Breivik update: Politics, terrorism and psychiatry

by · December 8, 2011

Candle-lit vigil in Oslo, soon after the 22 July massacre

Since my last piece for The Drum, the IPA’s Chris Berg has produced an attack on our book, On Utøya: Anders Breivik, Right Terror, Racism and Europe. We haven’t formally responded, but many of the comments below his article deal with his frankly desperate and unconvincing attempt to exonerate the Islamophobic and anti-multicultural Right from creating the context in which far Right violence is more likely.

In the meantime I was asked to write a short piece about the Breivik diagnosis for weekly medical industry paper Psychiatry Update. I’m reposting here as it includes newly available detail about the psychiatric report, and because Psychiatry Update is only available to registered healthcare practitioners (you can follow its tweet stream here: @PsychUpdate).

FROM PSYCHIATRY UPDATE:

Diagnosing Breivik with psychosis is medically questionable and acts to separate the terrorist’s actions from their underlying political causes, writes guest blogger Dr Tad Tietze.

Psychiatric diagnosis has been the subject of public debate after two court-appointed psychiatrists found that confessed Norwegian right-wing terrorist Anders Breivik – who murdered 77 people on 22 July – suffers from “Paranoid Schizophrenia”, and is therefore criminally insane and unfit to stand trial.

The finding sits uncomfortably with copious publicly-available information about Breivik’s actions and stated motivations, in particular his 1500-page Manifesto 2083 and his connections with a growing European far Right.

While obviously one can’t rule out psychosis, there is a jarring lack of diagnostic precision and cultural contextualisation evident in those sections of the report that are publicly available that serve to make its findings highly questionable.

Examples include the use of “bizarre delusions” to describe Breivik’s appalling but completely possible plans for national purification, the characterisation of common words from the far Right and online gaming communities as “neologisms”, and descriptions of his understandable fears of being monitored by police as “paranoid delusions”. Multiple references to “grandiose delusions” naïvely ignore the grandiose character of far Right ideology.

Most embarrassingly it rates his functional GAF score at 23, properly defined as “inability to function in almost all areas (e.g., stays in bed all day; no job, home, or friends)”. This, in someone who singlehandedly executed a complex terrorist plot!

The case also suggests limits to court and psychiatric processes in dealing with political crimes. After 22 July, the media in Norway rapidly shifted the focus from Breivik’s politics to errors in policing and examination of his personal and psychological history. Such depoliticisation mirrored what hard Right thinkers were doing to distance themselves from a massacre inspired by their ideas.
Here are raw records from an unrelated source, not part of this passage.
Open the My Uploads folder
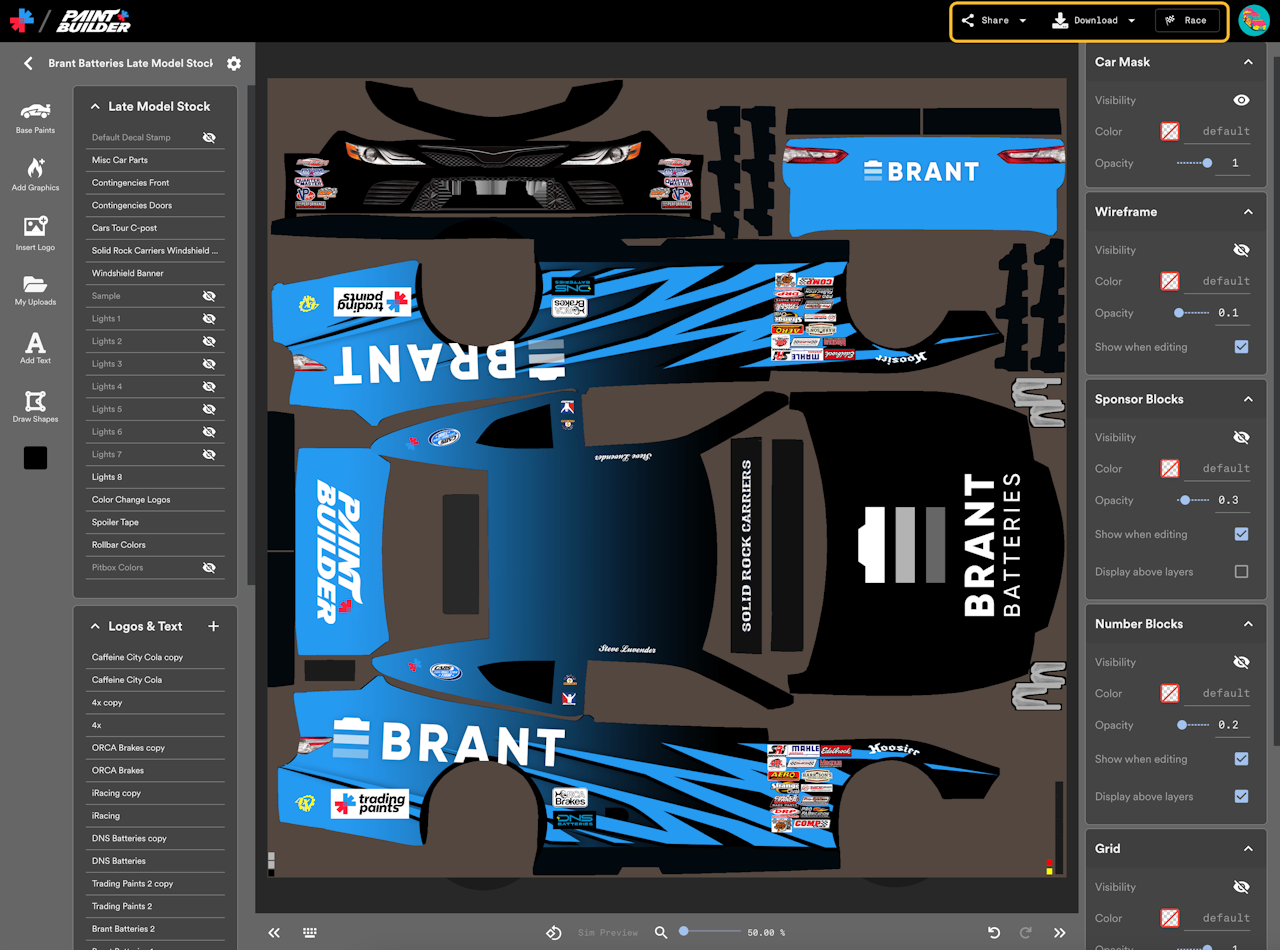 point(35,289)
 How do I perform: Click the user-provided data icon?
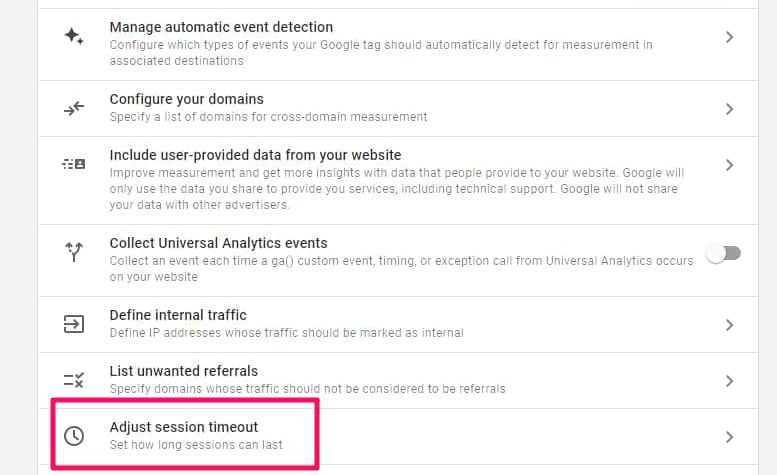pyautogui.click(x=74, y=164)
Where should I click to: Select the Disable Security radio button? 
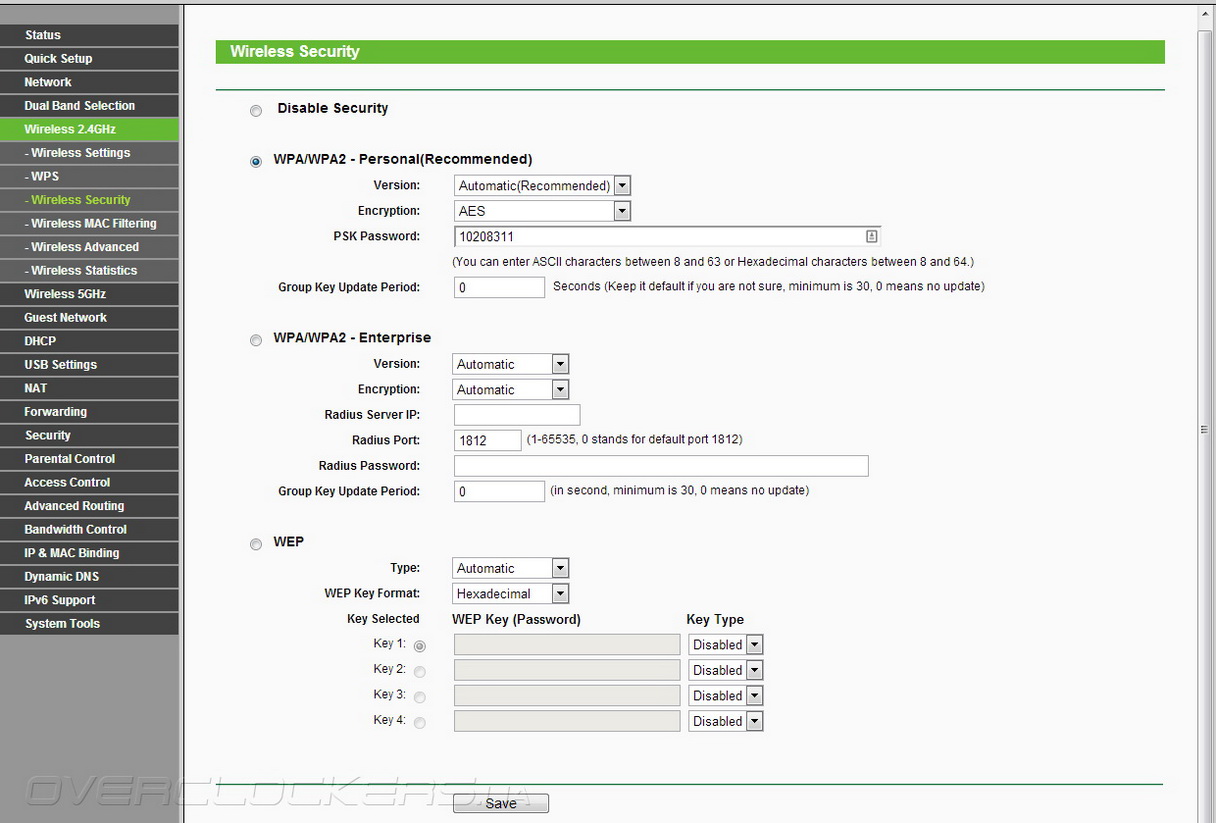256,111
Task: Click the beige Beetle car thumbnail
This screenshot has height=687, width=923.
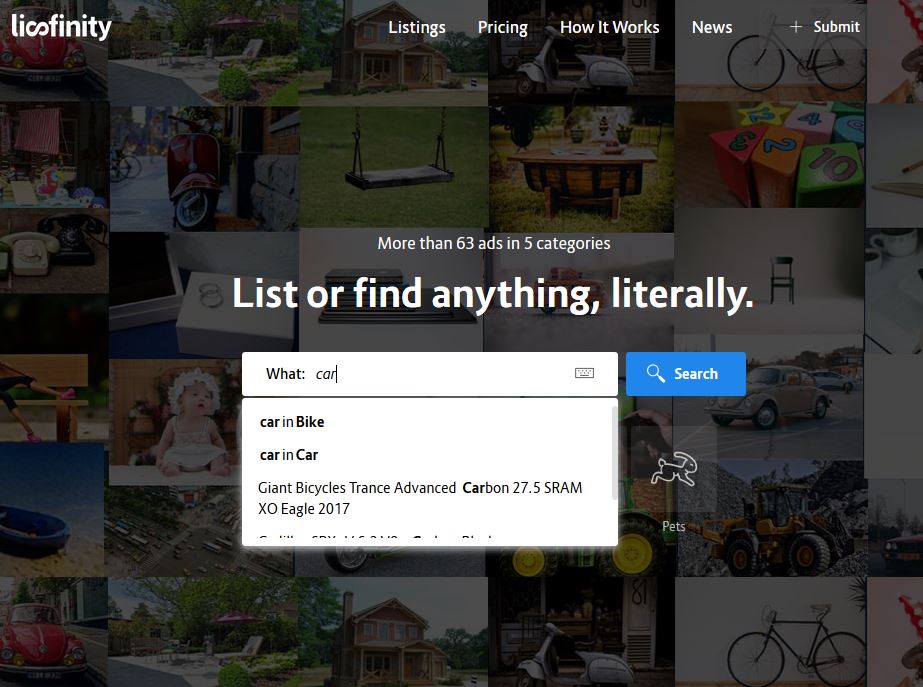Action: click(x=769, y=397)
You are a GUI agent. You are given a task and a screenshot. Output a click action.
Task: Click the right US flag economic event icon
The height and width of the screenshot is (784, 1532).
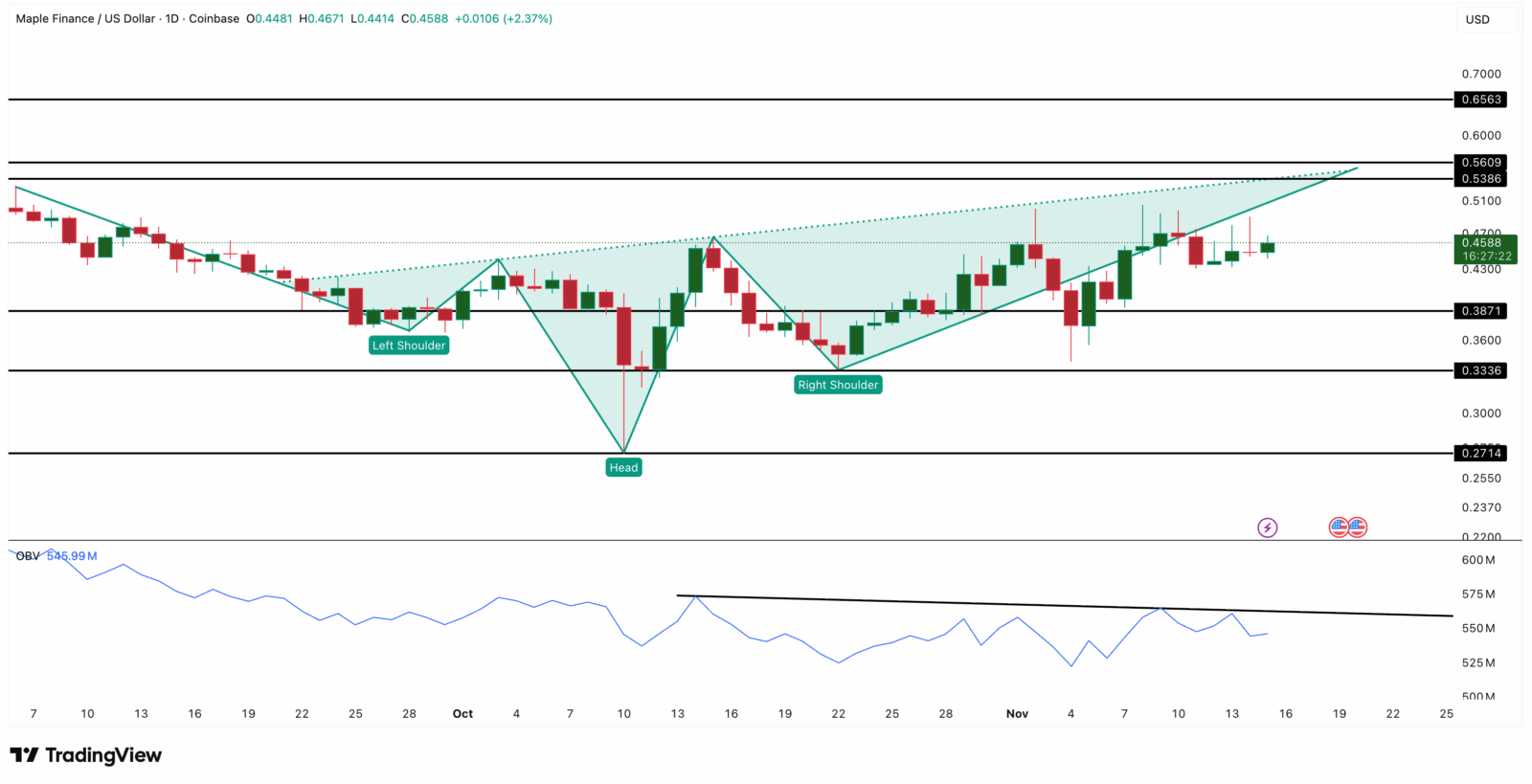[x=1357, y=526]
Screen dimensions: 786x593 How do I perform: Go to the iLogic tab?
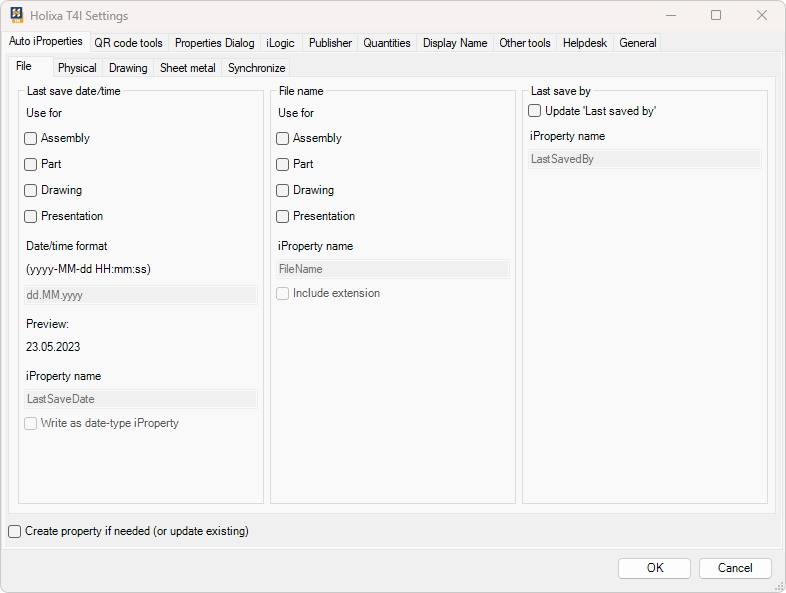coord(281,43)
The two psychiatrists have, intentionally or not, followed suit. They concede they have no experience with “ideological terrorism” or the far Right. It also seems they didn’t integrate into their assessment Breivik’s (sickening but coherent) Manifesto, nor widely-available conservative and Islamophobic literature he drew on.

The reason for all this is probably very prosaic – with our professional focus on individual psychopathology, psychiatrists sometimes medicalise social and political phenomena that fall outside our own belief systems. In this case it may provide a perverse legitimacy to ideologues whose calls to “civilisational war” inspired Breivik.

Even in the unlikely event Breivik was truly “insane”, his actions cannot simply be divorced from the years he spent in far Right subcultures that constantly talk about doing what he actually did. If removed from this context, such a diagnosis puts fascist ideology in a straitjacket, and thereby allows its political significance – and any serious political response to it – to be evaded.